鈴木屋敷は、熊野古道沿いにある数多ある神社のひとつである藤白神社の境内にある。藤白神社の神主であった藤白鈴木の邸宅であり、屋敷を構えたのは平安時代末期(1150年頃)とされる。またこの地は「鈴木」姓発祥の地とされている。2015年に藤白神社や鈴木屋敷が国指定史跡に登録されたことを受け、復元工事が行われ、令和5年(2023)に修復が完成する。屋敷内の日本庭園「曲水泉」は室町時代に作庭されたと伝わる。
表門からの青石による飛石が美しい鈴木屋敷からは、2023年4月に修復が完了した「曲水泉(きょくすいせん)」を見学できる。ただ、庭園内には立ち入れず書院からの鑑賞となる。
曲水と聞けば、庭園好きであれば思い出すのが「曲水の宴」である。これは平安時代の貴族が杯が自分の目の前までに流れてくるまでに詩歌を作って詠み、盃の酒を飲んで次へ流すという遊びであり、そのような庭を「曲水庭園」と呼ぶ。ただ、作庭時期は室町時代といわれ、「曲水の宴」は平安時代の風習であることから、複雑に湾曲した様子から「曲水泉」と名付けたのであろうか。

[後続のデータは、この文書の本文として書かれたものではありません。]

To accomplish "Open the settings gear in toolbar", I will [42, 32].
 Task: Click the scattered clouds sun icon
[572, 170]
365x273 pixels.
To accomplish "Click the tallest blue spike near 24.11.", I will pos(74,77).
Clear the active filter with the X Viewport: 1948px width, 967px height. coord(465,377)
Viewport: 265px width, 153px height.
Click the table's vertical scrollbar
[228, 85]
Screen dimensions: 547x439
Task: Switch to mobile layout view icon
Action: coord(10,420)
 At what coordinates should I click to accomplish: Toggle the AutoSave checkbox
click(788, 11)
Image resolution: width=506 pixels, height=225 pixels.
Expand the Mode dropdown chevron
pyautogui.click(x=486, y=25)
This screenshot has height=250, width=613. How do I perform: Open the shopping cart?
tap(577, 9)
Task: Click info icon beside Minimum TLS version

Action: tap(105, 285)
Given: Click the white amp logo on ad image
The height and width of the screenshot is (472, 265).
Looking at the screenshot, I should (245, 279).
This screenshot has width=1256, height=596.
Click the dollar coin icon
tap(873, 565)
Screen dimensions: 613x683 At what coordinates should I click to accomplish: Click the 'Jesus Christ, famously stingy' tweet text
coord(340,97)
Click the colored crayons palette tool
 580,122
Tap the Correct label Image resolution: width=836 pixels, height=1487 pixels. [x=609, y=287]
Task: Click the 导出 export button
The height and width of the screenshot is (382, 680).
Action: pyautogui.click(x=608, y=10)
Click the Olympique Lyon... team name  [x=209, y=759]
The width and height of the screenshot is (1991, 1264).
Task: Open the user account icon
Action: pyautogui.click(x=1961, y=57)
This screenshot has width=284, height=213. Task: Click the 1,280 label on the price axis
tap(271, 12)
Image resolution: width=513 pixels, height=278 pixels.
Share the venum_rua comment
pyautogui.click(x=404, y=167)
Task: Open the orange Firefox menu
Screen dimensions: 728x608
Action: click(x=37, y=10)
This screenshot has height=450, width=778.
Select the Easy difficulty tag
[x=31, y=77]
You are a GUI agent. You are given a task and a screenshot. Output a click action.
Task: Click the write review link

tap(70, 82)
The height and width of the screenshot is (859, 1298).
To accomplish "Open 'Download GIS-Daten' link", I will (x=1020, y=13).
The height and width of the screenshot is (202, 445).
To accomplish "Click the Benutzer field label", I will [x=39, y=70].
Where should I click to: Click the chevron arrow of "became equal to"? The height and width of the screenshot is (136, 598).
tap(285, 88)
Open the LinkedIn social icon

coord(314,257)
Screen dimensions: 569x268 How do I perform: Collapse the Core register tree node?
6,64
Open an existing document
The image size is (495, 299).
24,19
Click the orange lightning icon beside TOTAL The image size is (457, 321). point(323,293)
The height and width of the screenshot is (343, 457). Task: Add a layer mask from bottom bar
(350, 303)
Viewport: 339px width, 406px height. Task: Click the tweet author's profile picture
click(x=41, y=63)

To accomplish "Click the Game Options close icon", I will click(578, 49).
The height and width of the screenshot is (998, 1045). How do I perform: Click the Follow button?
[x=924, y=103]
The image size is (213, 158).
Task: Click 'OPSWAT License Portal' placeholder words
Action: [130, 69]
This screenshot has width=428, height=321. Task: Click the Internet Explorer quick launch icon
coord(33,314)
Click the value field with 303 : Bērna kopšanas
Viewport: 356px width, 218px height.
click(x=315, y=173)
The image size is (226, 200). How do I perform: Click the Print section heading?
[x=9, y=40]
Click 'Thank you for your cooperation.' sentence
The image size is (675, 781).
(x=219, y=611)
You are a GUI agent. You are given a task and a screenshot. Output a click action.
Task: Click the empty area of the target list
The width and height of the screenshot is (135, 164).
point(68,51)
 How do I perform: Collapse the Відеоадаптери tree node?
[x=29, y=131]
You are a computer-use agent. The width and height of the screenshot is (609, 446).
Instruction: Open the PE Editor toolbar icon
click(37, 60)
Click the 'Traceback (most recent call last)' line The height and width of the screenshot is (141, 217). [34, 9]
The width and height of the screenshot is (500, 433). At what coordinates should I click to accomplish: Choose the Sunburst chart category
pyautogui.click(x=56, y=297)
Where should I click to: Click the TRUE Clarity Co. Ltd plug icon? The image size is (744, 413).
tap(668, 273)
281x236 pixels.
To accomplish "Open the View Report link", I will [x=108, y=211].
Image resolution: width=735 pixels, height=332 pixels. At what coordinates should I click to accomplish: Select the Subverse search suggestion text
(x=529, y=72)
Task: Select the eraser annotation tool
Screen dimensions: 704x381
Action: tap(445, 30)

池泉には中島を設けているが、中島を護岸石組で囲むのではなく、洲浜調にしているのが特徴的である。近しい類似例としては、江戸時代に作庭された「鶴川香山園(東京都町田市)」が挙げられる。
石橋の手前にも小さな洲浜を設けている。
手前側にも洲浜を設け、護岸石組も様々な石を用いて美しく仕上げている。
庭園に立ち入れないため、池泉の形状や洲浜の詳細が分かりにくいため、修復工事のパネル展示の写真を掲載しておく。
中島の奥には巨石による岩島がある。
書院からの額縁庭園。紅葉シーズンの日曜日であるため、3組ほどの見学者がいたが、混雑することはなく額縁庭園を撮影できた。
苑路を設けた池泉回遊式庭園であるため、いつの日か庭園内を廻遊して洲浜の意匠などを観察したい。